======== SOURCE RECORDS

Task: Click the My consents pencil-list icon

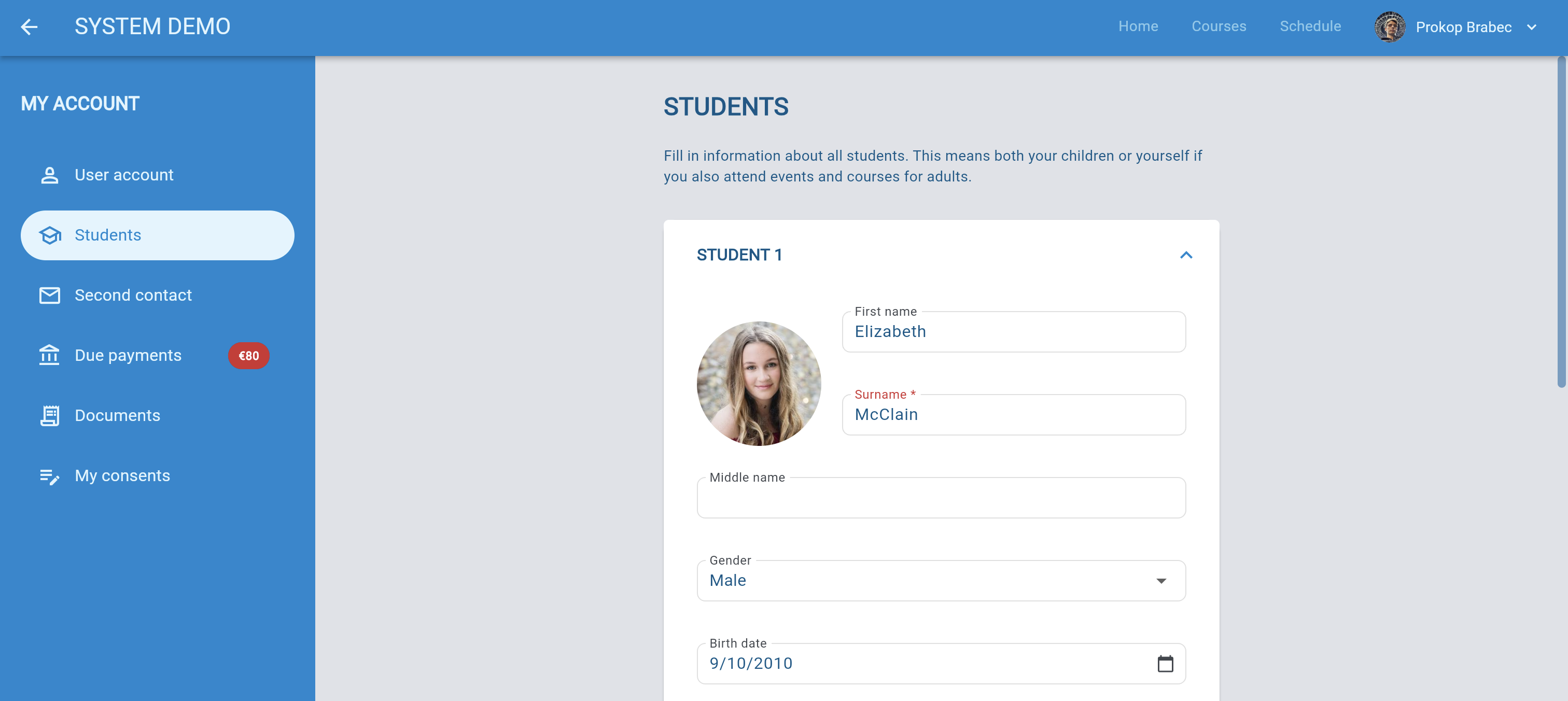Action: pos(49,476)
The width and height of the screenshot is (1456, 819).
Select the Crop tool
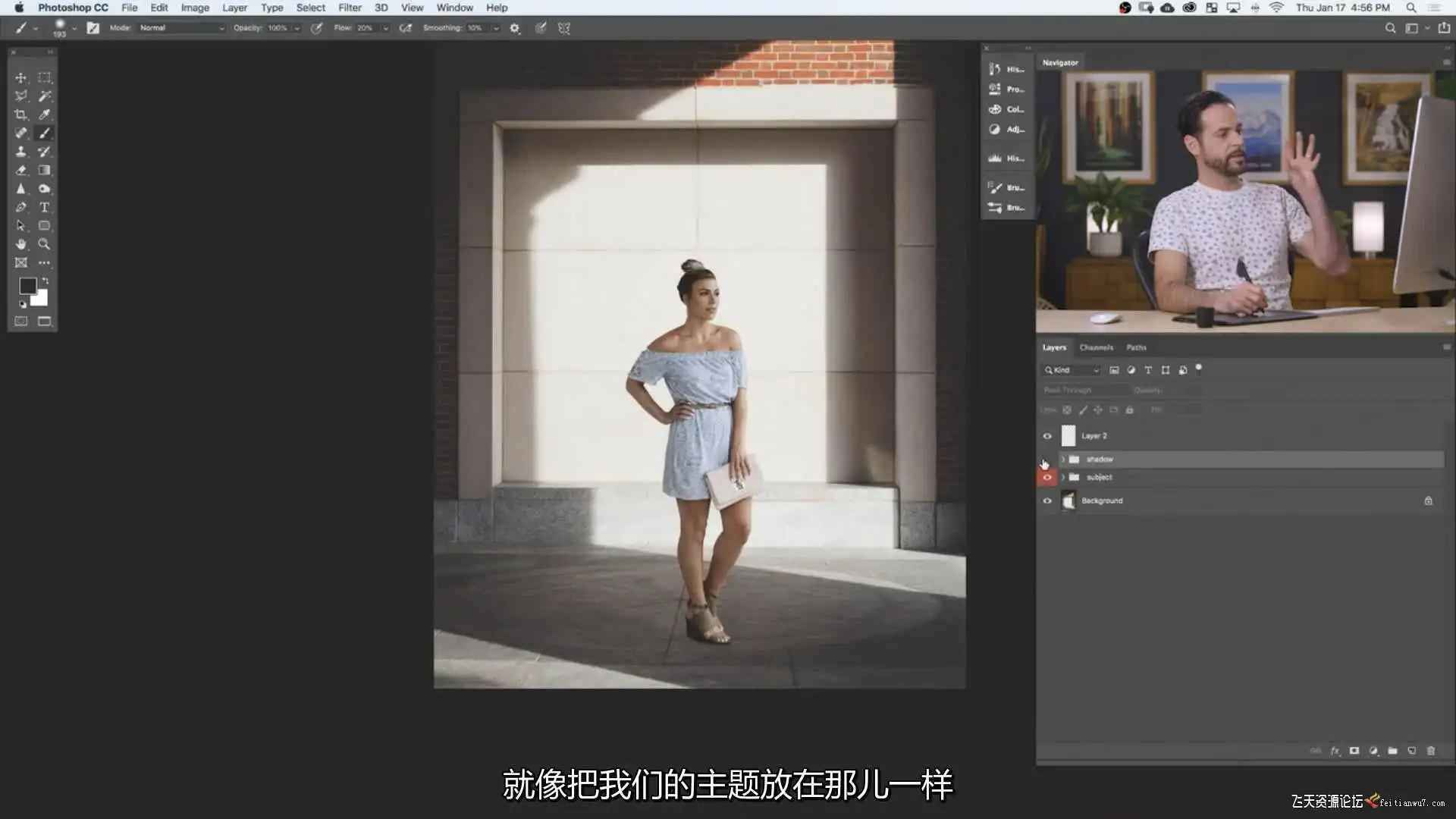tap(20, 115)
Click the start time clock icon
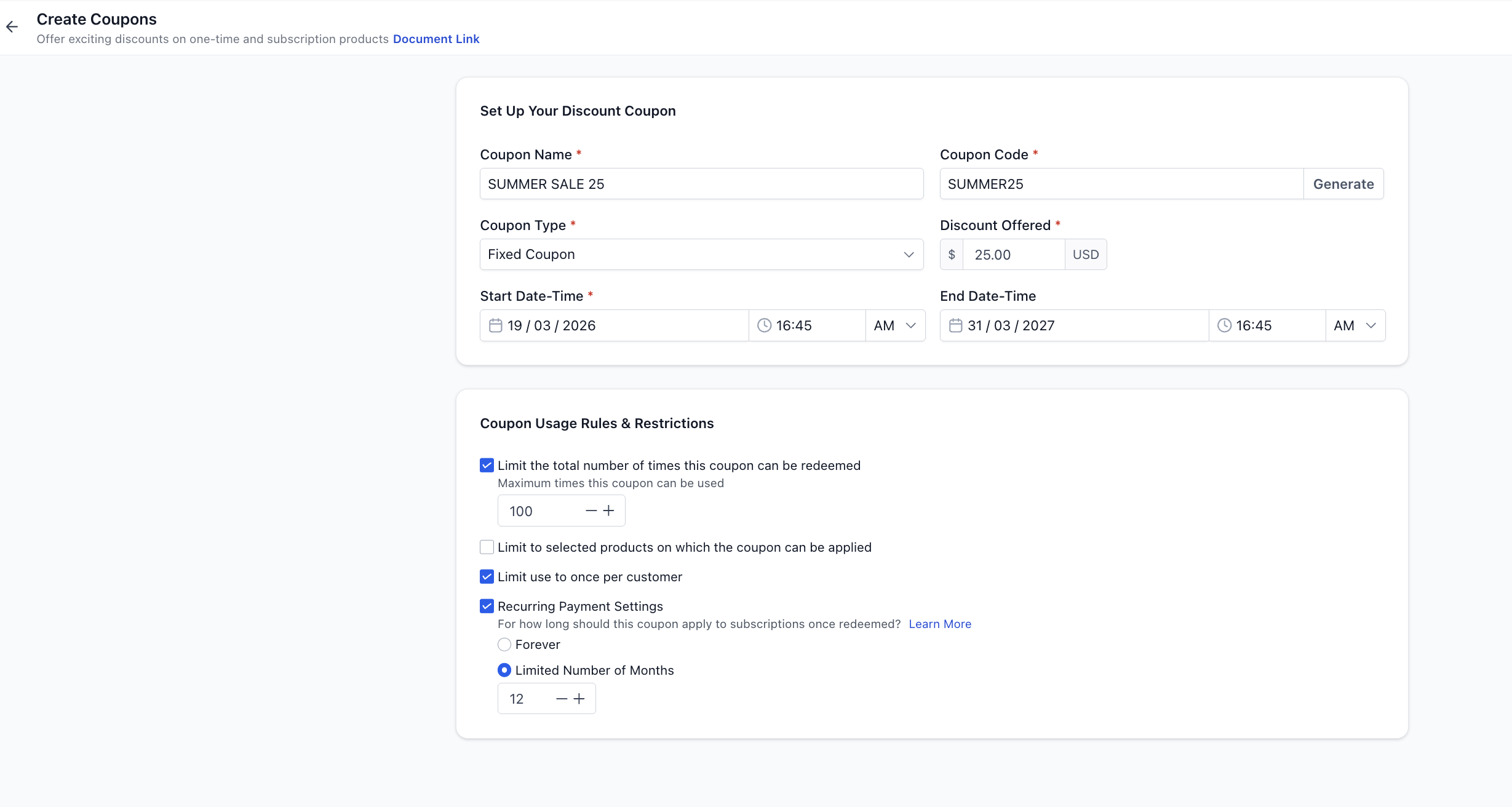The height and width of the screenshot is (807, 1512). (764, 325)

================

▶ _TASK STATEMENT_
A word-for-word copy is needed of the lines from the line with "Select the Crop tool" through the last line of the entries above, with both ends kept and the pictures dropped.

▶ _COMPLETED TASK_
Select the Crop tool
tap(20, 115)
Click the start time clock icon
The height and width of the screenshot is (807, 1512). (764, 325)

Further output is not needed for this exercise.